_JOB_. Copy out, word for word, the stretch of the records from their first line through the line containing "Action: [x=34, y=415]", with both ends included.

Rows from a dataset
....................

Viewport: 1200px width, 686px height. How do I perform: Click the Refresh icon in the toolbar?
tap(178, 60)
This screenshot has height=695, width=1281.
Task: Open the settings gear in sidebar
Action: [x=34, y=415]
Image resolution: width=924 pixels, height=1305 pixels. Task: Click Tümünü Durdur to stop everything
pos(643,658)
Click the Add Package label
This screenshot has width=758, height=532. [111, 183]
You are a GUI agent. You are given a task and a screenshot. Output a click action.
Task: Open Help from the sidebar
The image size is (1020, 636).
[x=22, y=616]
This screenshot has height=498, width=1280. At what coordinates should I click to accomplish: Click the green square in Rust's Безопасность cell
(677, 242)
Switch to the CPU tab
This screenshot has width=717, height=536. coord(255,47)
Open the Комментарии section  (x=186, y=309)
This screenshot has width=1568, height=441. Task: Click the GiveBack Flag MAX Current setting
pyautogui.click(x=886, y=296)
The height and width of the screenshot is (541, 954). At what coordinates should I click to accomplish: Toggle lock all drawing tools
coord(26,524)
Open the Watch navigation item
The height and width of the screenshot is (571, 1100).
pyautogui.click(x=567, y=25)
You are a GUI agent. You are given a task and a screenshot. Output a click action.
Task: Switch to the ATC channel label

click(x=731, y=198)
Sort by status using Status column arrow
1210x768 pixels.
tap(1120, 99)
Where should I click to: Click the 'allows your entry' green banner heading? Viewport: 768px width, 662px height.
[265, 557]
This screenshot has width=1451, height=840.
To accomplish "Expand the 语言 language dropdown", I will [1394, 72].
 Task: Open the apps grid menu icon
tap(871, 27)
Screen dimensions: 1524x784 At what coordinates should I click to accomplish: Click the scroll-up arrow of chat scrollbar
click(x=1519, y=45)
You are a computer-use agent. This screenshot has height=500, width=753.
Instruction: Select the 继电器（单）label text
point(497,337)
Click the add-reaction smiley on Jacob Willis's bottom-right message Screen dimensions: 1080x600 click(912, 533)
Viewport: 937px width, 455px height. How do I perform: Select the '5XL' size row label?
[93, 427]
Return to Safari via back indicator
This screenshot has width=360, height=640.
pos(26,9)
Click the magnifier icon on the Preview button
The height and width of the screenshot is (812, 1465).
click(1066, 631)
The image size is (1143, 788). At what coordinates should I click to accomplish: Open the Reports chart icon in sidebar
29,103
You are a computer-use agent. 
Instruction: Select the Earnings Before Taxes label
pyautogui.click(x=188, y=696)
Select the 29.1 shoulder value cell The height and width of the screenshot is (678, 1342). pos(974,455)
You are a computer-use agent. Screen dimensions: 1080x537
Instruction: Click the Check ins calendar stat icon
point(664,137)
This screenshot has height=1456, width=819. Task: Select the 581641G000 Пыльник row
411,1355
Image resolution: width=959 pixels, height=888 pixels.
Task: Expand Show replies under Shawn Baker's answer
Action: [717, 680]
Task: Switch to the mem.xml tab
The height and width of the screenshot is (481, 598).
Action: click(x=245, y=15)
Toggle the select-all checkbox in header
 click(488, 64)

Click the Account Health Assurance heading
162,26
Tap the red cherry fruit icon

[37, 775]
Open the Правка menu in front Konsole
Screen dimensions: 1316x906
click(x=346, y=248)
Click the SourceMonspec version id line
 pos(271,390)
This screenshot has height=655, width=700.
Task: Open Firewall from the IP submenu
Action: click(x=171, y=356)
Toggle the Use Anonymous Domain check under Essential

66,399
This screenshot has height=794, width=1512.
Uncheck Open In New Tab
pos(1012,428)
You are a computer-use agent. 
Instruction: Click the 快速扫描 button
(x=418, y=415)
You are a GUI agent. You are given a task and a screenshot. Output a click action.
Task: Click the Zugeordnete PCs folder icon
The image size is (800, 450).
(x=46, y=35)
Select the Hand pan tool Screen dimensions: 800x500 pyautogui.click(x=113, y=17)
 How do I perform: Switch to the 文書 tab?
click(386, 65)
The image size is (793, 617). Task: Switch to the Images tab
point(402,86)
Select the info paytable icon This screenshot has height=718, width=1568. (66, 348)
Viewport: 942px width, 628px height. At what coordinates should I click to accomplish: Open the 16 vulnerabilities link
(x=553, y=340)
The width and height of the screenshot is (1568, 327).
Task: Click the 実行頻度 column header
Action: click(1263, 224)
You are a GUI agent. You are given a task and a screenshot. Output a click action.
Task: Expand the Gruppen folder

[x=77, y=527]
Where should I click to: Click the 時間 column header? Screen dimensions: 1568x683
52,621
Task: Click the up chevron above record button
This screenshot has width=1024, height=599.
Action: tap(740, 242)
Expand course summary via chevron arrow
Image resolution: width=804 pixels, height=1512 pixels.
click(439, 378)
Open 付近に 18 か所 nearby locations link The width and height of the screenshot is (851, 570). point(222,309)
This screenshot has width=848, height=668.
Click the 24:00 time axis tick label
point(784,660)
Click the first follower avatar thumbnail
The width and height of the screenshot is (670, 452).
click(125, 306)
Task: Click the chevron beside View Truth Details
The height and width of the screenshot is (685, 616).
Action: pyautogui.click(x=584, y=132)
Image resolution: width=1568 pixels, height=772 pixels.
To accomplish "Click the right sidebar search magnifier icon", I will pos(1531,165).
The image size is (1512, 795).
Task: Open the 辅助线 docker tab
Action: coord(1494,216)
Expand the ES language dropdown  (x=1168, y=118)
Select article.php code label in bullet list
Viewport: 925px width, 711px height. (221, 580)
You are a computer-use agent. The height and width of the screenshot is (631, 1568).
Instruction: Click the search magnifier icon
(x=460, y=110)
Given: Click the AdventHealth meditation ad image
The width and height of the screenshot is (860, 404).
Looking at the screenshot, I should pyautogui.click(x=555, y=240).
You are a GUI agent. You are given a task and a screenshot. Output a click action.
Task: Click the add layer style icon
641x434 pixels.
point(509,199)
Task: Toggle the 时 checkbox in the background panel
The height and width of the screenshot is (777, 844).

....................

_REPLY TO THE EXERCISE_.
Viewport: 1200px width, 686px height. How do I perform: Click the Refresh icon in the toolbar?
tap(178, 60)
This screenshot has height=695, width=1281.
Task: Open the settings gear in sidebar
Action: [x=34, y=415]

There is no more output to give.